[Saved entries]
========

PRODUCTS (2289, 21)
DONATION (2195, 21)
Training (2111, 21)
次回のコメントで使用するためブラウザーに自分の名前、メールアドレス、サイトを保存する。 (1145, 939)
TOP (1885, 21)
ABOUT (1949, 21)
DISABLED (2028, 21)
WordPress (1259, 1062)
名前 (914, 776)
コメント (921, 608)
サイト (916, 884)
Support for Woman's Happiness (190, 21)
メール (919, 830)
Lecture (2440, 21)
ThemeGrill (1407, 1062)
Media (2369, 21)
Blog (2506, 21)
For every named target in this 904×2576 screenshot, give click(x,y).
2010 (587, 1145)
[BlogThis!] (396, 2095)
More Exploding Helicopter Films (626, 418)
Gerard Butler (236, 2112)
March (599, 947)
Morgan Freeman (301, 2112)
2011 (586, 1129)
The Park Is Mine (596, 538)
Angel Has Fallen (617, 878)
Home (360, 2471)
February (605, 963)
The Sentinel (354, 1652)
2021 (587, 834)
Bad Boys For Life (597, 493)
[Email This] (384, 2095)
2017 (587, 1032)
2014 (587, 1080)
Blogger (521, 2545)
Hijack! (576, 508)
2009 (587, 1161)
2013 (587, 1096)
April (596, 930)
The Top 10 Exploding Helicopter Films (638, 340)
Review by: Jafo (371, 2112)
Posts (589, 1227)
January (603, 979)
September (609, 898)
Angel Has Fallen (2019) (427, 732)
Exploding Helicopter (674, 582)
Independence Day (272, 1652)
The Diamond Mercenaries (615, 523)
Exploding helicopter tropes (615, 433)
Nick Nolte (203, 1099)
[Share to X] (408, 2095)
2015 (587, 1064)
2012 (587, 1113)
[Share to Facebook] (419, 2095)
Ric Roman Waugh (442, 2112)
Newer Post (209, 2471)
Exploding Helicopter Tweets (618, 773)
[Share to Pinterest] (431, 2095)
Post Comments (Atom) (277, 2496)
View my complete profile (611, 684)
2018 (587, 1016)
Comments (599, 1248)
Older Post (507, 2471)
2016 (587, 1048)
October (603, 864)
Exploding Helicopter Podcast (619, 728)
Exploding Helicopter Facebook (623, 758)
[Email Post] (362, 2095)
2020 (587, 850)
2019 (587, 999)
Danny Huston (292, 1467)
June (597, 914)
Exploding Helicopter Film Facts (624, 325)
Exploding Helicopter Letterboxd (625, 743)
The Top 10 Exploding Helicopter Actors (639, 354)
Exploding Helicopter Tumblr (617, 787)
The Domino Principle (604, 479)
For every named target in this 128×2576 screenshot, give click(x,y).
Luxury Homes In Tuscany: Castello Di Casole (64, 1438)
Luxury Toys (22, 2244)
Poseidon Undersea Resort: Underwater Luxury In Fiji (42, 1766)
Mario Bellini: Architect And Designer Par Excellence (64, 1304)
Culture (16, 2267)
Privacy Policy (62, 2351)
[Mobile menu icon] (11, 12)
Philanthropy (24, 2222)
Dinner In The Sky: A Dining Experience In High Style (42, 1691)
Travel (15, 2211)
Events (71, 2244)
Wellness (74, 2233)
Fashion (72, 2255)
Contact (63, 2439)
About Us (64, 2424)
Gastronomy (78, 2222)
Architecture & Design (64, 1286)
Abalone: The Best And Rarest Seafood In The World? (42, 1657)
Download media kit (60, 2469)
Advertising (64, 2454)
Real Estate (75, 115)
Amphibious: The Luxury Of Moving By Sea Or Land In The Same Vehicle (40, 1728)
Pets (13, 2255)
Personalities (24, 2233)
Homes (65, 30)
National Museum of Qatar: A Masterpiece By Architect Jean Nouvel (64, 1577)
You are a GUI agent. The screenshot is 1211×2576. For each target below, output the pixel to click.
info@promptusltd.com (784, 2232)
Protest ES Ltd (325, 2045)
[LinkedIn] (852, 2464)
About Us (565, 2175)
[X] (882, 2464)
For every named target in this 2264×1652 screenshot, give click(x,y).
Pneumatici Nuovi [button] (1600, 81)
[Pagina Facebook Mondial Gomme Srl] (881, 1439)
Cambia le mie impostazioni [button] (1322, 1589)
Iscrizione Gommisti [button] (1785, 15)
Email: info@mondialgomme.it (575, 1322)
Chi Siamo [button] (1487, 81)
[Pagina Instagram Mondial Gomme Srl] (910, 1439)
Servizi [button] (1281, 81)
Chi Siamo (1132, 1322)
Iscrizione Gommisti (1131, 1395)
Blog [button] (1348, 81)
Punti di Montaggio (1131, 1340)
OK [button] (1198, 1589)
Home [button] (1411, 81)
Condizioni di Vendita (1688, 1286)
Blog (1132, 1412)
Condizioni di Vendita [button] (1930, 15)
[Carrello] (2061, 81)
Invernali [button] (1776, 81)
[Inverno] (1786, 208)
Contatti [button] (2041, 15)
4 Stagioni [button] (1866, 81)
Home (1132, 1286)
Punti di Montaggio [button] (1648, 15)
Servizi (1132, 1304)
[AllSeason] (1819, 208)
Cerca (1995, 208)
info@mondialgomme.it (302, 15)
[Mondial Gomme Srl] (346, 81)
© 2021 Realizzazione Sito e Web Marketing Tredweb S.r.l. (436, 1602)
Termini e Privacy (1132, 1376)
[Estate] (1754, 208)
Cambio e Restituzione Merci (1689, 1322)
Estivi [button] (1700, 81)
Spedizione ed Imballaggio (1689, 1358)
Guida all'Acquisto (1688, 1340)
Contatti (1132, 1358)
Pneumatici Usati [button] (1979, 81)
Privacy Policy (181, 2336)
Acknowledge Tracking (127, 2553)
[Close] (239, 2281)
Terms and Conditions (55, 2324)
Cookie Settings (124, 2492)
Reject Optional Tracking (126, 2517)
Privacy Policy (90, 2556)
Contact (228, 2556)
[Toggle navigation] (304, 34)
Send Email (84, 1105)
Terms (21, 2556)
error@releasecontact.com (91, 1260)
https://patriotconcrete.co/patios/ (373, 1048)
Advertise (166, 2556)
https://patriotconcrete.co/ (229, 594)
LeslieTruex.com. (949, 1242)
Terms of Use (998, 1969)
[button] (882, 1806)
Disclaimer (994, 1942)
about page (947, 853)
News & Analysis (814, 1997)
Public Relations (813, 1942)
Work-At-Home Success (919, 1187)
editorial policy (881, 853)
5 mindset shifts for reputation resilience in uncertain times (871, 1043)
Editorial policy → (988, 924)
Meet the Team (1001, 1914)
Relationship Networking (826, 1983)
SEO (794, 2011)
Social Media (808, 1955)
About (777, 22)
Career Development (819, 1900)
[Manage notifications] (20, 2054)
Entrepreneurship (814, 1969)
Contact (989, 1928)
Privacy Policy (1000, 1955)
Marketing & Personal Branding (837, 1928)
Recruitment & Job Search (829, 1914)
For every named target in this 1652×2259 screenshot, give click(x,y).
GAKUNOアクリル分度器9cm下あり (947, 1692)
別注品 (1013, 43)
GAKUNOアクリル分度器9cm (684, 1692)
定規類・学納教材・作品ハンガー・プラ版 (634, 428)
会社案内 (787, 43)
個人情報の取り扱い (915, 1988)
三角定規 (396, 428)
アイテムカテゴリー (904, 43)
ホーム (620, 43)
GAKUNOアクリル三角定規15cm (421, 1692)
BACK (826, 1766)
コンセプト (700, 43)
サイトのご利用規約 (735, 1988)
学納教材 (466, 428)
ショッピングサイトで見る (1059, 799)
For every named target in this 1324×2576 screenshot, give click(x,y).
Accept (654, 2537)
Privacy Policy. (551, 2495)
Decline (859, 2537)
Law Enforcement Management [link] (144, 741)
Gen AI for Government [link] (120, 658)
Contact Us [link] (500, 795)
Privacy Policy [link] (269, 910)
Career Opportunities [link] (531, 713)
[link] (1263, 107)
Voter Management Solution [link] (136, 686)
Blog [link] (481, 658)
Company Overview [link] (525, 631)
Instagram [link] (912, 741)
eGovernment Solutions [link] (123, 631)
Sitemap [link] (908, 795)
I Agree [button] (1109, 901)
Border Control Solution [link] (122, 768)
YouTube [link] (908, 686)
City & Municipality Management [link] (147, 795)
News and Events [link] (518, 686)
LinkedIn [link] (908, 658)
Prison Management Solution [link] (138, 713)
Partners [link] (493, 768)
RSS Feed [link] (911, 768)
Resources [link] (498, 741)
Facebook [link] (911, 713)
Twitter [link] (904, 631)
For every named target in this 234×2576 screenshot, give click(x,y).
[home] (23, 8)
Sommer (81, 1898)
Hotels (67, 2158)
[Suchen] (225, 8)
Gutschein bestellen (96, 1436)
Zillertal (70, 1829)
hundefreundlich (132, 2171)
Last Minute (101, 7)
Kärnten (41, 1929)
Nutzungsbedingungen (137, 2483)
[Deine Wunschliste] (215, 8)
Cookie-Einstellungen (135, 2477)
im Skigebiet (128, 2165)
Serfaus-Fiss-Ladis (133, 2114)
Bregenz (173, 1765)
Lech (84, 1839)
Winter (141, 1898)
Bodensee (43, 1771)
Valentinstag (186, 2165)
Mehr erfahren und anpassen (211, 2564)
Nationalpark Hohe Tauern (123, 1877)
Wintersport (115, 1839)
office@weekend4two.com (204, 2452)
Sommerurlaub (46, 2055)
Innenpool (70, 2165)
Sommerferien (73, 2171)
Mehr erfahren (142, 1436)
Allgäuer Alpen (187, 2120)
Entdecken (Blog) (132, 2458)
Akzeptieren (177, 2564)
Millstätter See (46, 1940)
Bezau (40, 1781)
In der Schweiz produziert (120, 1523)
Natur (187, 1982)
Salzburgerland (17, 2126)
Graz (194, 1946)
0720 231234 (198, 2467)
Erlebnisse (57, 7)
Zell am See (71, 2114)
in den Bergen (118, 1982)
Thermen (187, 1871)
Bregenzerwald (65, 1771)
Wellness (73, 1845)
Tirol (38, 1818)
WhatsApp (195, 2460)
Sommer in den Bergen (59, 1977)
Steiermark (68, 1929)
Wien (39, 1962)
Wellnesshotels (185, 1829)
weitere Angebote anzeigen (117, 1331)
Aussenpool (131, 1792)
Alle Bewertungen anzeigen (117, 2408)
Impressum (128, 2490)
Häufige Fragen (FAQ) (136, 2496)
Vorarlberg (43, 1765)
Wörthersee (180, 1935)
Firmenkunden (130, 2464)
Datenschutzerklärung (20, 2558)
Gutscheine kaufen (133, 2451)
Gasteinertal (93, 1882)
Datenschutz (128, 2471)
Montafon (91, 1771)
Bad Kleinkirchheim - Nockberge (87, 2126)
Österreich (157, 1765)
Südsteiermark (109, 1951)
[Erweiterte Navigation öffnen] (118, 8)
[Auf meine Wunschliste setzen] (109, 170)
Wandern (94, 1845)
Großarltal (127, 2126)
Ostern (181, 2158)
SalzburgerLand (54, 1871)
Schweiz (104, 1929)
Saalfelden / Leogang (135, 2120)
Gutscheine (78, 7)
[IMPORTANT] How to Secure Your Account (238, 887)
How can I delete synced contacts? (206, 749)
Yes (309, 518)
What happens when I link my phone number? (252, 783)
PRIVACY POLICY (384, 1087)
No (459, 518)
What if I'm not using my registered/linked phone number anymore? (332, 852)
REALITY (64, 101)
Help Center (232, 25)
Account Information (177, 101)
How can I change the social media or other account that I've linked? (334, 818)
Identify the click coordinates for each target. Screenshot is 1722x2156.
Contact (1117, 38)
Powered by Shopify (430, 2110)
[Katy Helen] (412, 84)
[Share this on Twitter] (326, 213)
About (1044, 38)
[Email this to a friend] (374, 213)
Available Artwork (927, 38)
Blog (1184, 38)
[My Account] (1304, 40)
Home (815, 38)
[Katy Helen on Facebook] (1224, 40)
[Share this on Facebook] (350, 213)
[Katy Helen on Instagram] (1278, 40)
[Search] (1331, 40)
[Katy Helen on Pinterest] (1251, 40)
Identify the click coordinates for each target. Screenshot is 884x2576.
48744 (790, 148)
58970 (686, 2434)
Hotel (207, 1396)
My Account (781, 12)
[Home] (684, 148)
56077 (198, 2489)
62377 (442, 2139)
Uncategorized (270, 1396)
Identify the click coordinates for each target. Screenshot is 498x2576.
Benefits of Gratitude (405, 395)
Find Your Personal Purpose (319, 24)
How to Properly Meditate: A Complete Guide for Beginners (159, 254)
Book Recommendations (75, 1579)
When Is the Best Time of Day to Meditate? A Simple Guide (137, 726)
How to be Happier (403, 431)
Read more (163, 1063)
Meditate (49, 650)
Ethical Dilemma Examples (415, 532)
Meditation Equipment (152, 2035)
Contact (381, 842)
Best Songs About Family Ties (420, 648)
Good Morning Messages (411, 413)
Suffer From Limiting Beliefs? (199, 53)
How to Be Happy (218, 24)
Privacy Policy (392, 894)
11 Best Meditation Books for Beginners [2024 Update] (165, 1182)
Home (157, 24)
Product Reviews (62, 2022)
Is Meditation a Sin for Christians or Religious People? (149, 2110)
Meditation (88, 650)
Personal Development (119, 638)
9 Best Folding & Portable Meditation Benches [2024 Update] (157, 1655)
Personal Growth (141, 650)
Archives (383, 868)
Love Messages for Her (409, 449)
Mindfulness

========

Your task → Above are records; repeat only the lines starting at the line with "REALITY (64, 101)" and ending at the line with "Powered by Shopify (430, 2110)", exactly as they appear, both included.

Result below →
REALITY (64, 101)
Help Center (232, 25)
Account Information (177, 101)
How can I change the social media or other account that I've linked? (334, 818)
Identify the click coordinates for each target. Screenshot is 1722x2156.
Contact (1117, 38)
Powered by Shopify (430, 2110)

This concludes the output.